**Text to read**:
--- Begin ---

Robinhood: Not So Deep Dive
Watch on YouTube
(Ryan) What they do: Robinhood is a commission-free brokerage platform, I believe the first. So, for anyone unfamiliar, the brokerage system for a long time required anyone that was buying or selling a security to pay a fee. So if I wanted to buy 10 shares of starbucks, I would pay $5 when I bought and when I sold. Robinhood cut that to zero and the way they did this is by rerouting trade orders to market makers, mainly Citadel (34% of all revenue).
Those market makers pay robinhood a fee in exchange for these orders which Robinhood calls a rebate. Once the market maker sees your order, it is able to buy it and sell it to you at a slightly higher price, making micropennies on every transaction. But they generate higher fees for their options transactions that they are selling. Marc Rubenstein found that while options accounted for only 2% of Robinhood’s AUM, it accounted for 47% of transaction revenue.
Robinhood is mobile first and also lets users buy and sell options as well as cryptocurrencies. And they use some of the same tools that their silicon valley peers like Facebook use in order to get users to use the app. They send push notifications when something goes up or down 5%. They make it feel a bit like a game by giving you a free stock right at the start. But they also make up some revenue from other sources as well.
Their Robinhood Gold subscription service, net interest income on margin lending and cash deposits, and some others. There are a few alternative ways they make money, but they’re smaller.
(Ryan) History: Founded in 2014 in Palo Alto by Baiju Bhatt and Vlad Tenev. The two were roommates at Stanford where Vlad studied mathematics and Baiju had degrees in physics and mathematics. But it looks like both of them knew how to write code, because once they graduated they moved to New York and sold trading software to hedge funds.
That’s where they realized that there was essentially this arbitrage opportunity and that commissions weren’t really necessary. So they moved back to the valley, where Robinhood is now headquartered and where they found their first $3 million seed round. They’ve had 11 total funding rounds, with the latest being more than a $3 billion convertible notes offering amidst the crisis last year since Robinhood needed to post collateral. That may have also encouraged the IPO since those lenders wanted to convert to stock.
Competitors include Vanguard, Charles Schwab/TD, Etrade, Coinbase, IBKR, other mobile-first trading apps
Retail investing assets are $50 trillion according to the S-1. How much of that is reasonable for Robinhood to obtain? I’m not sure
Crypto trading is hard to calculate, but Coinbase is doing $3 billion in sales (they have commissions though)
70% of Robinhood AUC is aged 18 to 40
68% of people aged 18 to 29 have no money invested in the market
(Ian) Management and Ownership:
Vlad Tenev (ten-iv) is the co-founder and CEO
The other co-founder (Baiju Bhatt) is the Chief Creative Officer
Both stanford graduates
Vlad had two other startups before Robinhood
Estimated that both founders own a combined 20% of the company
The design, roll-out and word of mouth marketing is impressive
Read an article that they would test features at Stanford with college students before implementing. Kind of reminiscent of Tinder and Bumble
What valuation do we think it is going out at?
In Q1 total net revenues was $522M, up 309% YoY
Negative ~$1.5B in GAAP net income in the first quarter due to the change in fair value of their convertible notes.

--- End ---

**Listed records**:
--- Begin ---

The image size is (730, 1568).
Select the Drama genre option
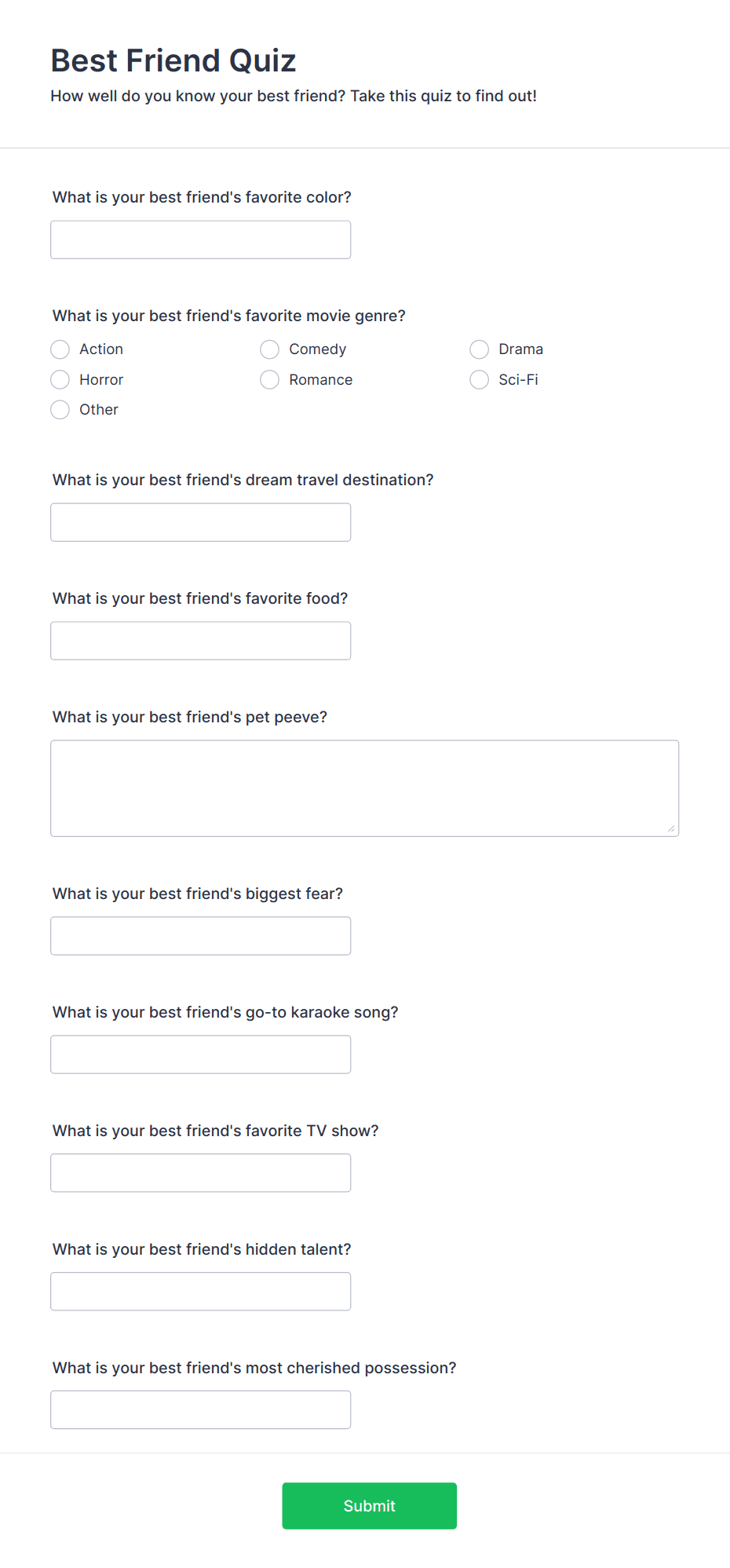pos(480,349)
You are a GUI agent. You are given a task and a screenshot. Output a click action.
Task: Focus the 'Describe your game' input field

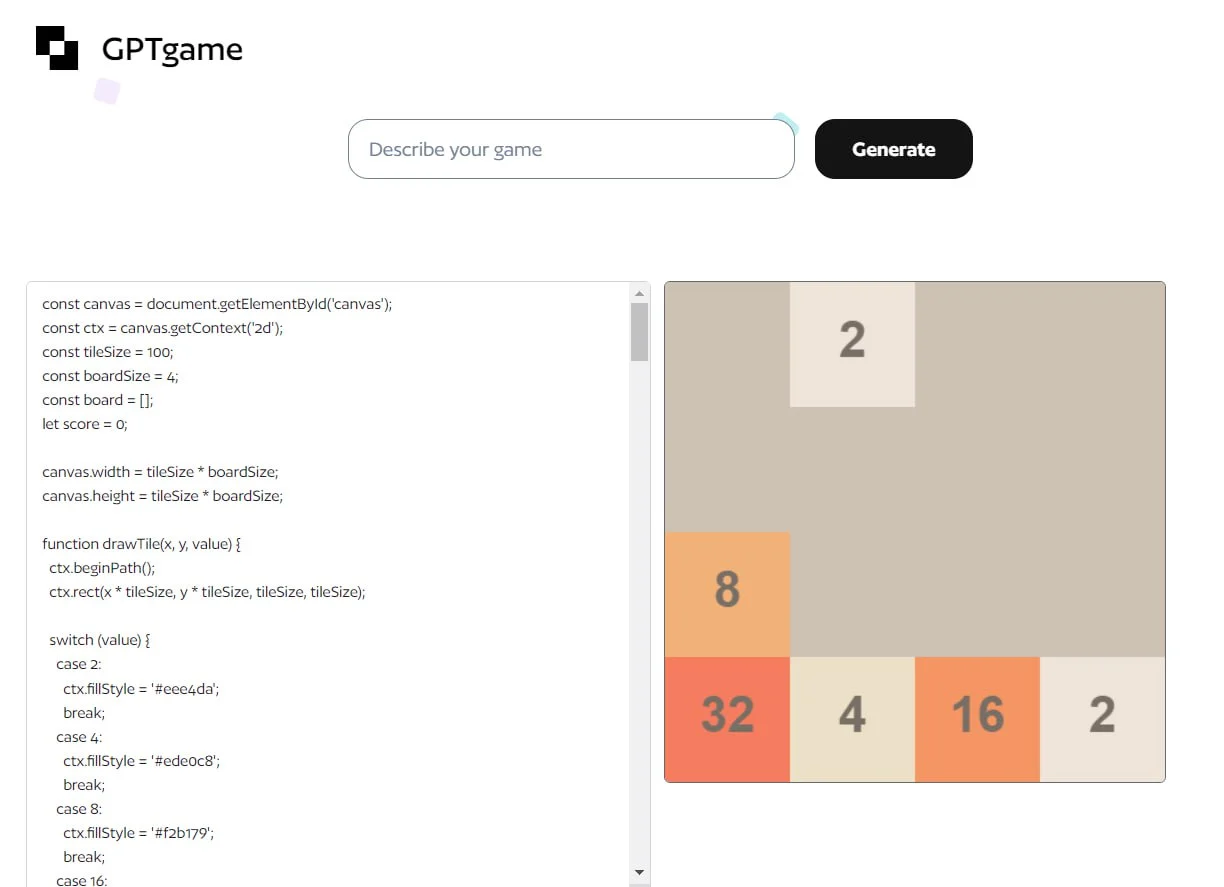570,150
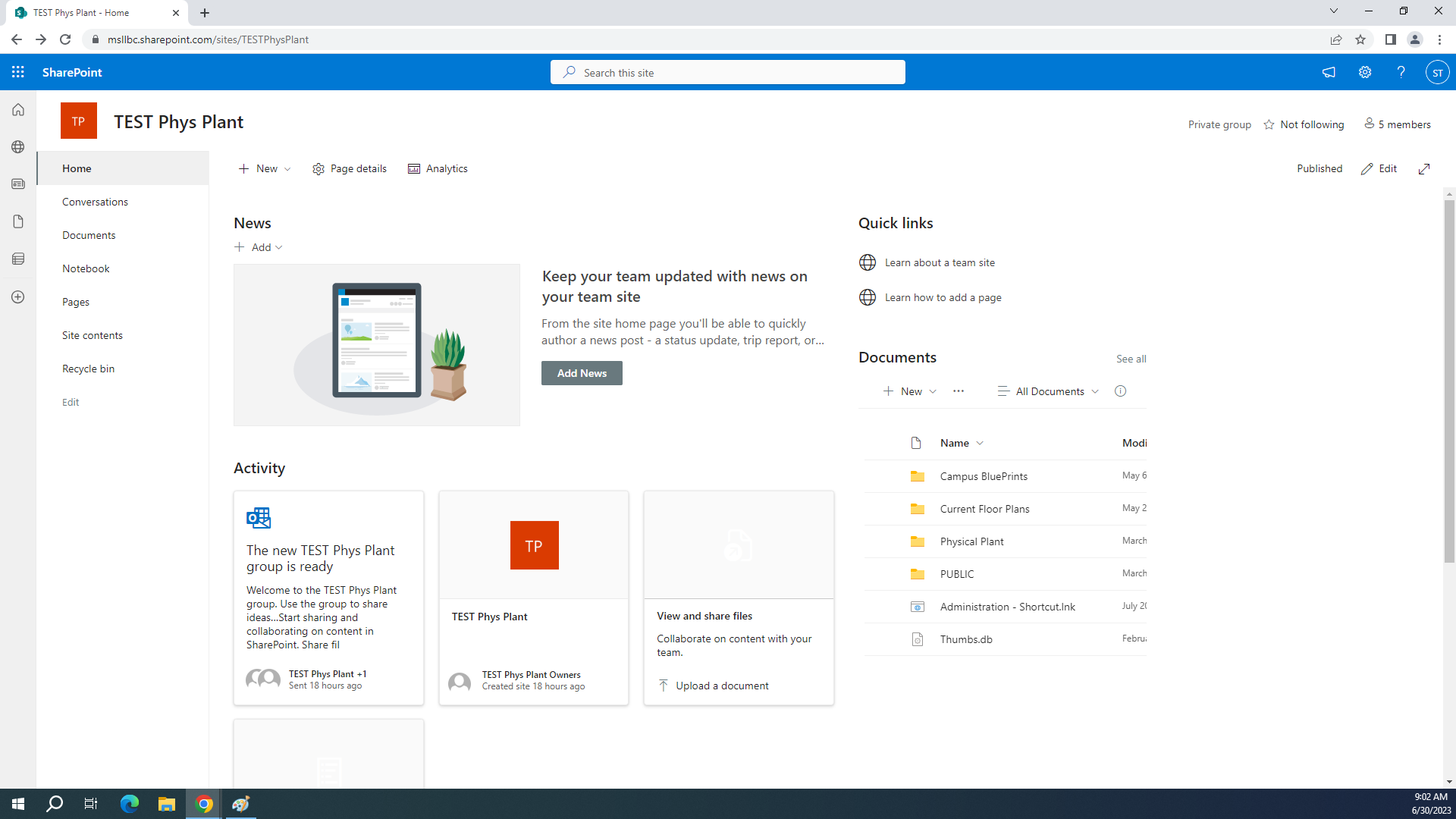Open Recycle bin in the left navigation
Viewport: 1456px width, 819px height.
tap(89, 369)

--- End ---

**Jobs**:
1. Update the Robinhood text starting with "Competitors include Vanguard, Charles" and going on through "have commissions though)", putting "Fidelity" in place of "Vanguard".
2. Write what comes next in the Robinhood text, picking up after its last line.
The records come from a different source than the Robinhood text.

**Answers given**:
1.
Competitors include Fidelity, Charles Schwab/TD, Etrade, Coinbase, IBKR, other mobile-first trading apps
Retail investing assets are $50 trillion according to the S-1. How much of that is reasonable for Robinhood to obtain? I’m not sure
Crypto trading is hard to calculate, but Coinbase is doing $3 billion in sales (they have commissions though)

2.
Largest opex is G&A, barely outpacing marketing
Net cumulative funded accounts of 18M, up 150% YoY
MAU’s was 17.7M, a little more than double year over year
$80.1B in assets under custody, which backs out net margin balances.
This puts the average account balance at just under $4,500
Now I hate this metric but they have an adj. EBITDA margin of about 22% if you exclude primarily the convertible notes fair value change.
(Ian) Balance sheet and liquidity:
Cash of $1.4B
$4B in convertibles, should be thought of as dilutive equity at this point
Should check out the plumbing of the investments. Some cash on the balance sheet is held for investors and they generate some interest on the cash
Others more qualified
(Ryan) Started there thanks to free commissions. Then moved to Schwab pretty early on. I kept a little bit of money in there in case I essentially ever want to gamble.
(Brett) Hate the app. Once Brewster/others opened our eyes to their tactics I have gotten angry at the company.
(Ian) Transferred all of my assets off of it about a year ago. Schwab paid the fee. Only had opened it because of the free commissions. Glad they forced the hand of the big guys
Future growth opportunities:
(Ryan) Honestly sports gambling. You’ve got an incredible UI/UX, no one can argue with that, noe just accept your stigma as a casino, rebrand and start letting people gamble across all different types of markets. Or a cash wallet with boosts like the Cash App. Honestly just copy the cash app.
(Brett) Turning into a bank. Lots of language that makes it feel like they want to do that eventually. Extremely crowded space though.
(Ian) Adding retirement accounts. Young people should be opening Roths. This would really help to democratize finance.
Highlights and lowlights:
(Ryan) Highlights: They really have some organic marketing and a bit of a network effect. Unfortunately, this is basically the go-to app for first time investors. Also it’s fair to assume that they could be a pretty high margin business if they really peeled back some of their expenses. Lowlights: I really am not a fan of the CEO. And growth of the entire platform hinges on market sentiment. It’s not recurring revenue no matter how addictive they make it.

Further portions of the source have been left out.